====== Available records ======

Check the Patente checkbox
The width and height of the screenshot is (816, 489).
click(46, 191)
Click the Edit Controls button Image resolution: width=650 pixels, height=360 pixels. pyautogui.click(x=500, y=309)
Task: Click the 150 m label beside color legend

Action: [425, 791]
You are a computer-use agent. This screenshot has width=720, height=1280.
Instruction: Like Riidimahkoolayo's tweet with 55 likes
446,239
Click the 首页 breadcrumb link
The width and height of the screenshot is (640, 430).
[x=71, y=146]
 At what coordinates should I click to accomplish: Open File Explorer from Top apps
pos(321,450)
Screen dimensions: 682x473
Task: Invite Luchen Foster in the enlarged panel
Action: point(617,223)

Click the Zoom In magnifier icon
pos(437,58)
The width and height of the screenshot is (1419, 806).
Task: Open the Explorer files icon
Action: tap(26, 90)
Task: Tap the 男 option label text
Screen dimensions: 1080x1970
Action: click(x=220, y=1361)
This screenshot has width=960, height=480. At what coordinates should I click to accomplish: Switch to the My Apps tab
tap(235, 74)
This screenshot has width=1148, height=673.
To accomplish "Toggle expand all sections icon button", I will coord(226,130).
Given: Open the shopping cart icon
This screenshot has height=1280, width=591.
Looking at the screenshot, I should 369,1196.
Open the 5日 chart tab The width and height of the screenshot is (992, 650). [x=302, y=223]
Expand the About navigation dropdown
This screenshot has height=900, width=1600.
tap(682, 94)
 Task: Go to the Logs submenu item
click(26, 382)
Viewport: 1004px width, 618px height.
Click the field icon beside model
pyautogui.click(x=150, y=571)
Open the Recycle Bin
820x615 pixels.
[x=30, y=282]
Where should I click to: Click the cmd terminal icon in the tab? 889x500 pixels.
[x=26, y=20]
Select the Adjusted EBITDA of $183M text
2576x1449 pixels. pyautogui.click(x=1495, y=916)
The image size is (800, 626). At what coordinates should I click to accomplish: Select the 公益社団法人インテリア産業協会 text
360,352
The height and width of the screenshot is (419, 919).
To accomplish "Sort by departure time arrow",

======

→ Work item
Which lines above hold the word "button"? Copy each of them.

→ Result
Click the Edit Controls button Image resolution: width=650 pixels, height=360 pixels. pyautogui.click(x=500, y=309)
To accomplish "Toggle expand all sections icon button", I will coord(226,130).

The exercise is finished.